どうして、ストーンズの存在は消えず、オアシスやハリー・ポッター、コークやシガレット、そしてビートルズの存在と記憶が、12秒間の世界規模の停電で消えてしまったのか。
そして、なぜビートルズの記憶が消えなかった人物が少なくとも三人残ったのか。
それらの説明は一切無いのだから、勝手に思いを巡らせるばかりだ。
きっと、世の中の時空が電気的なアクシデントでねじ曲がり、主人公のように神に選ばれ試練を経たものだけが、時空の歪みに落ちるのを免れ、もうひとつの世界で新たな使命を担ったのに違いない。
そう考えるとビートルズの音楽も、新たな息吹きを得て、新世界に大きな音楽的影響を与え続けるのだろう。

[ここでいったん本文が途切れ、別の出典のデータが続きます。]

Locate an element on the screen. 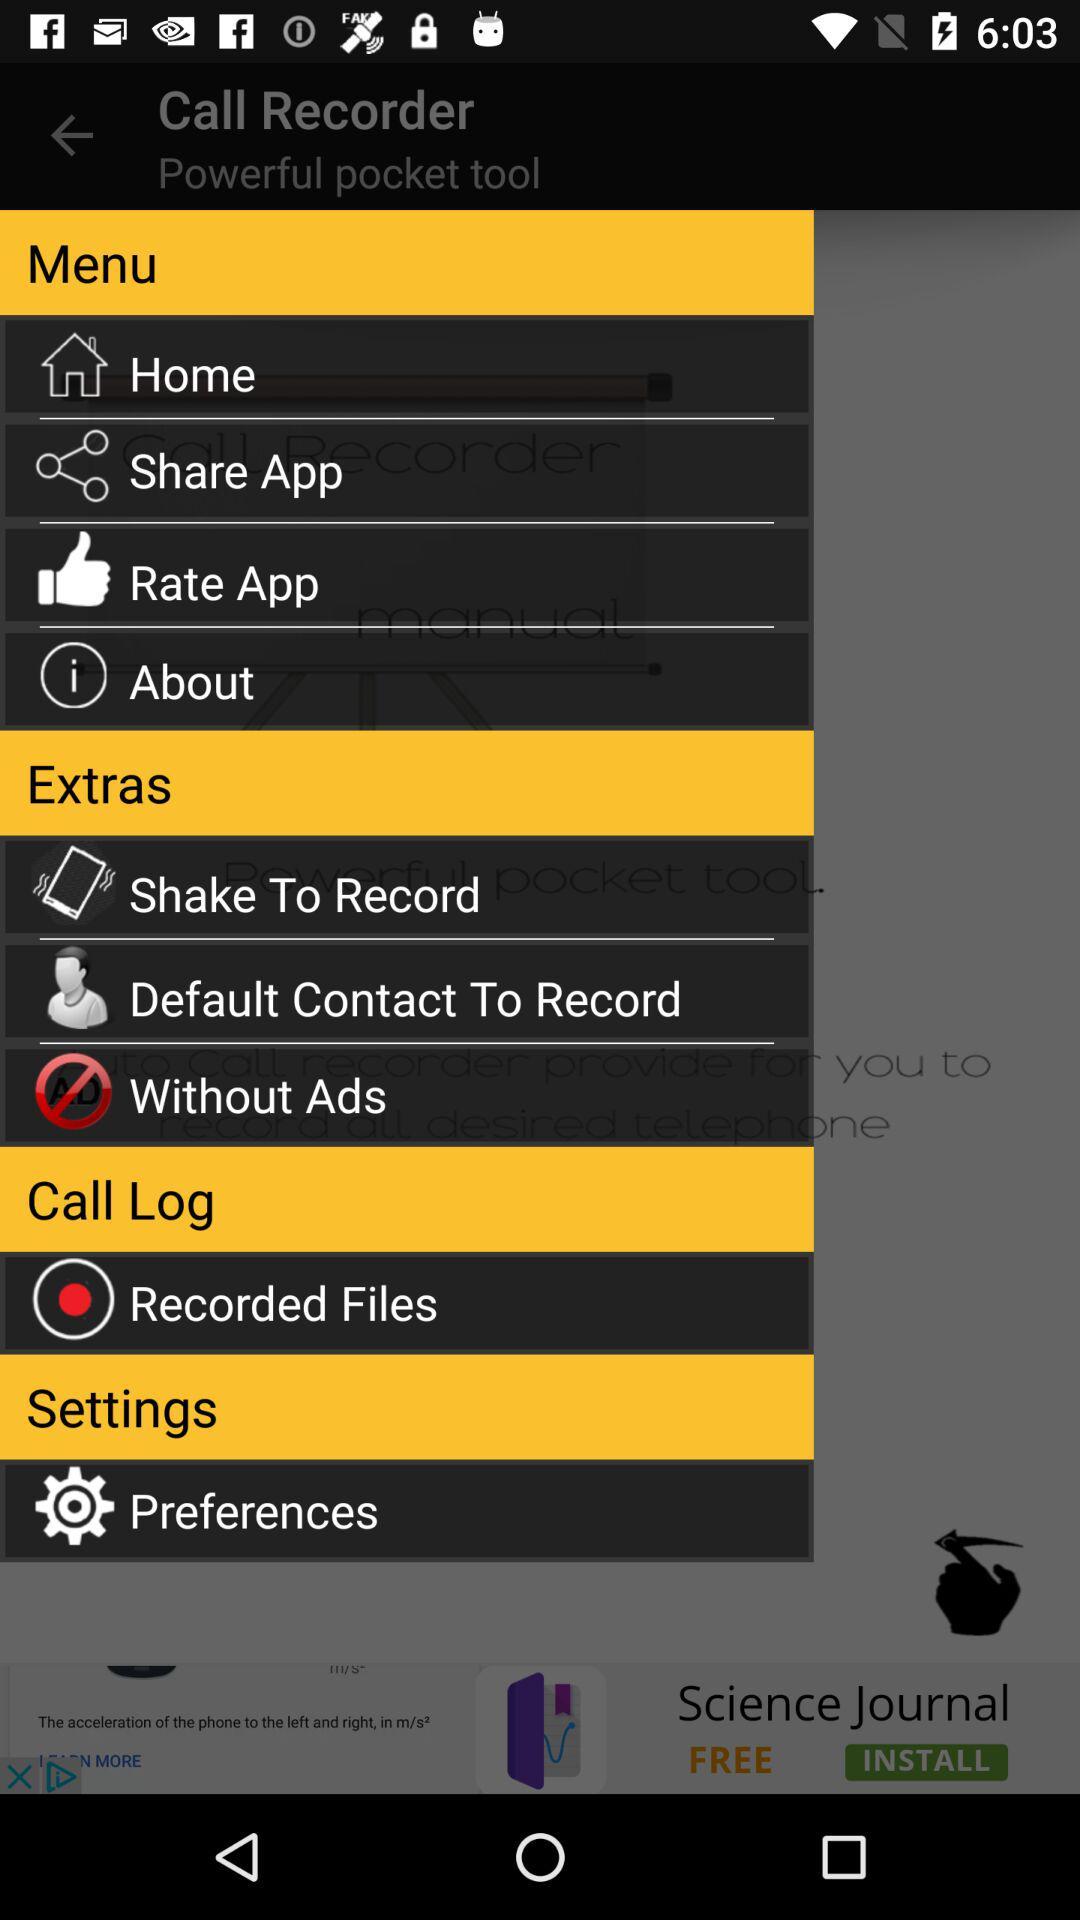 The image size is (1080, 1920). the item next to the call recorder app is located at coordinates (72, 135).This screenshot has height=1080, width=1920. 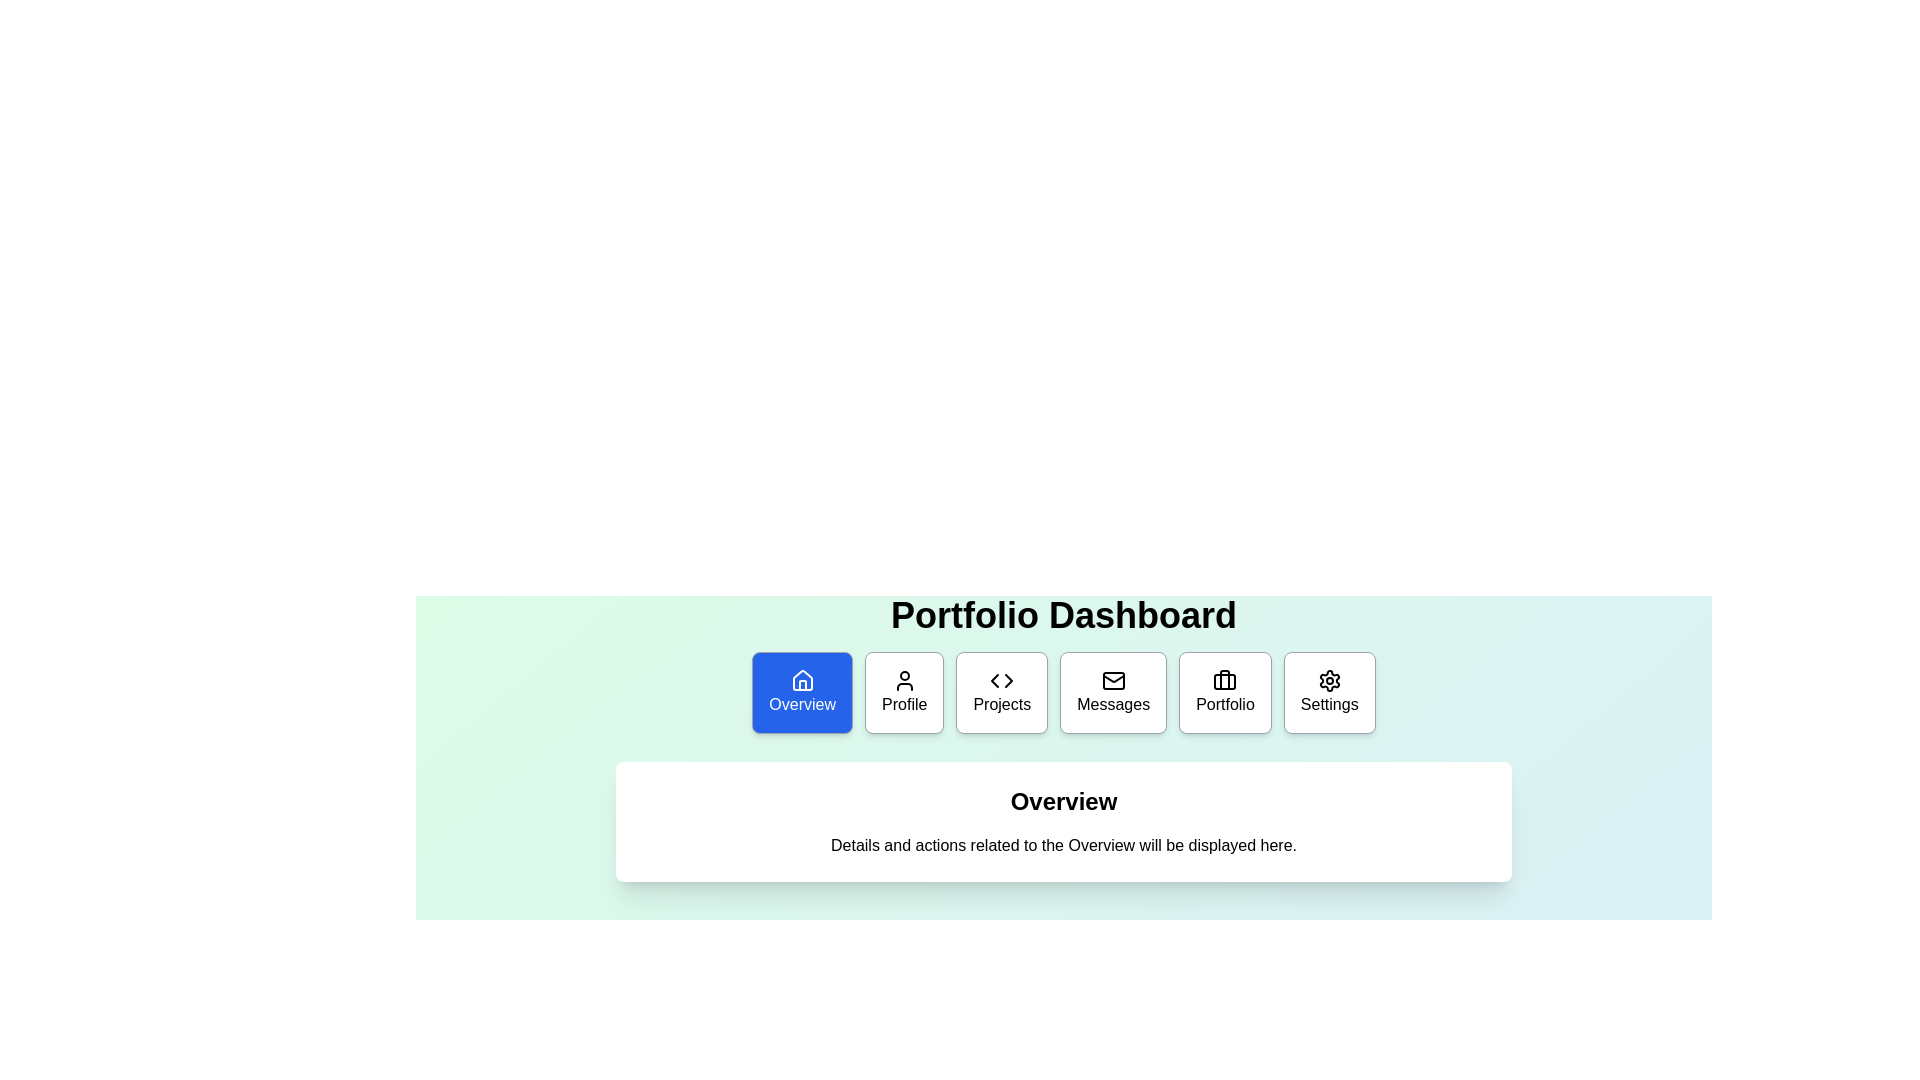 I want to click on the envelope icon representing the 'Messages' button in the navigation bar, which is a rectangular-shaped component with rounded corners, so click(x=1112, y=680).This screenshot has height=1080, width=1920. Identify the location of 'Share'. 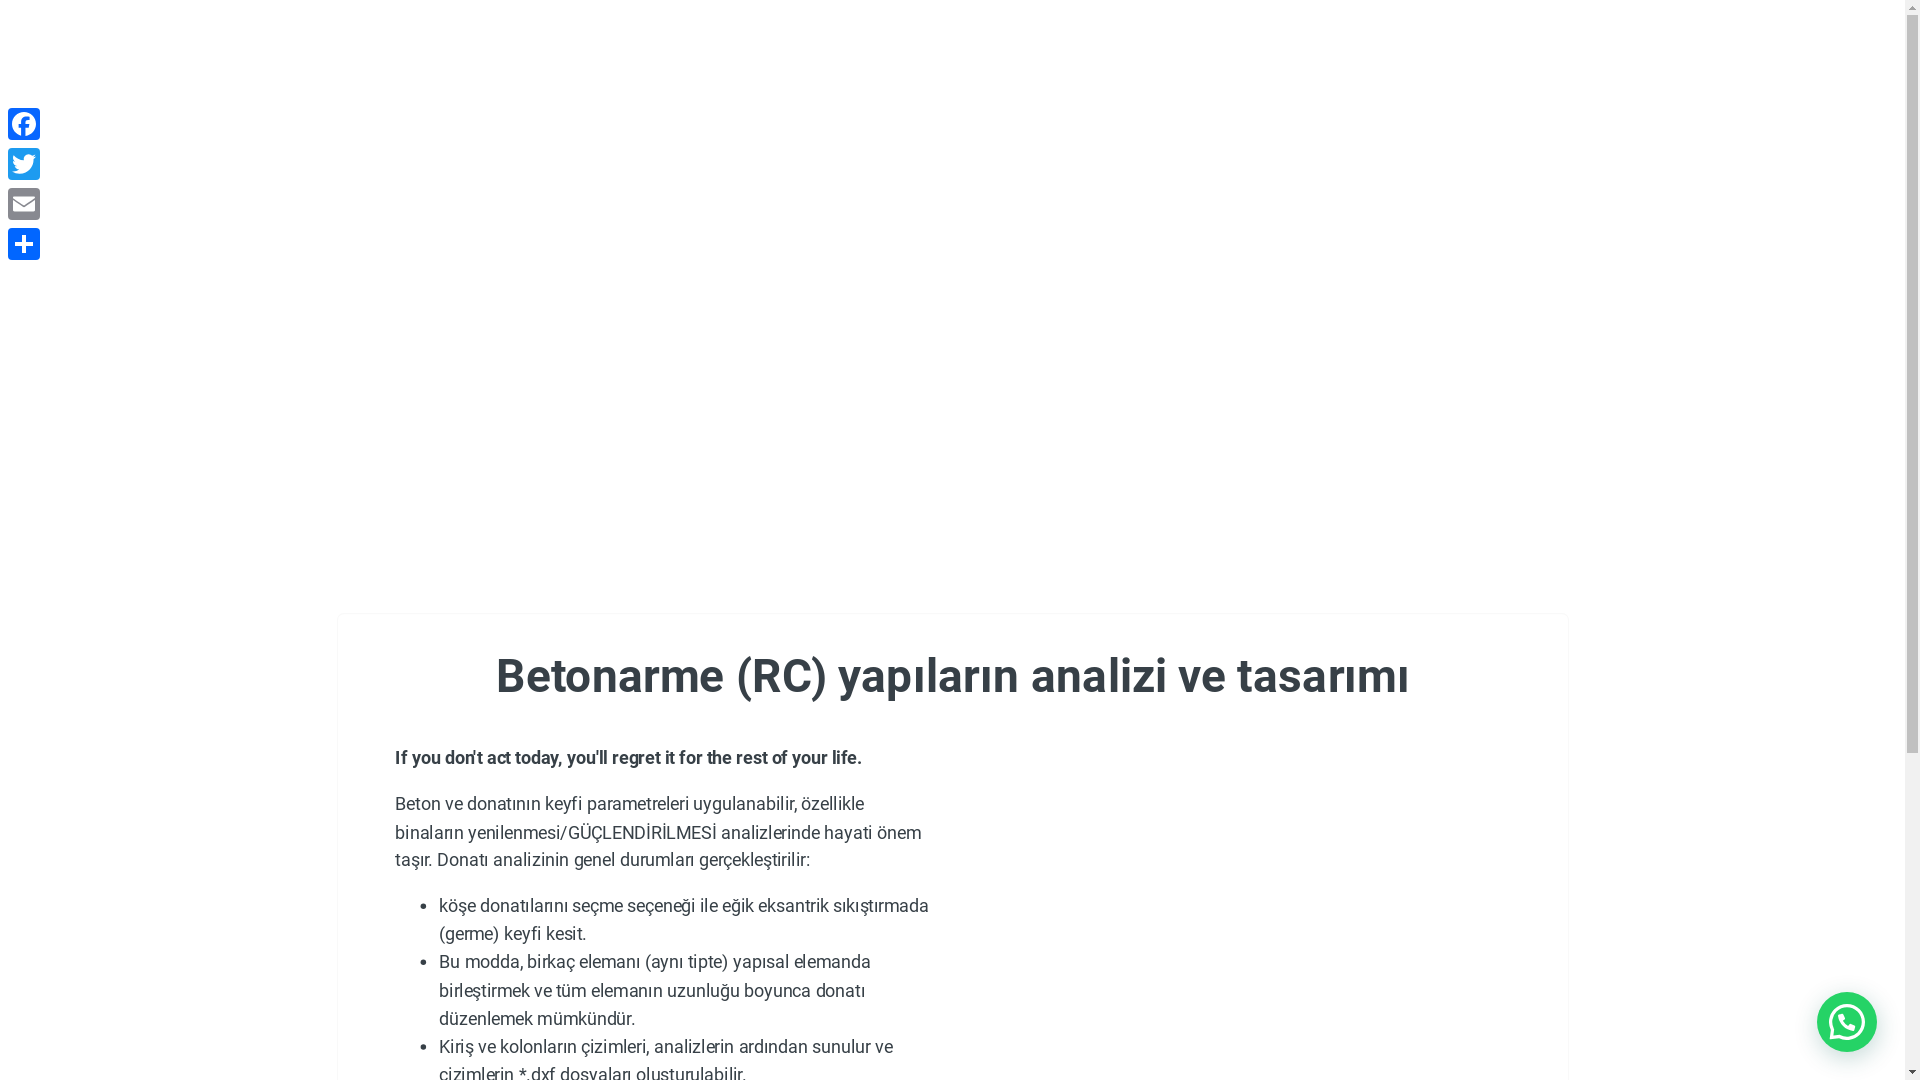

それがフリー(無料)でというところが、なんとも現代的である。
さて、既述の通り、日常を讃歌する物語に異論はなく、そこそこ共感して楽しめたが、もろ手を挙げて喝采できないのは、肝心のビートルズの楽曲の扱われ方が、一見主人公のように見えて、実は物語の引き立て役のように感じてしまったからだと思うのだ。
ビートルズの音楽をカセットテープがすり切れるほど聴いた第二世代としては、劇中に流れる楽曲のアレンジがさらっとし過ぎて、どうにもしっくりこない。
ビートルズの音楽の真髄は、カセットで聴いても耳と心が持っていかれるような、あの凄まじい情熱のこもったアレンジにあったことを、逆に認識させてもらった、反面教師のようなビートルズ映画であった。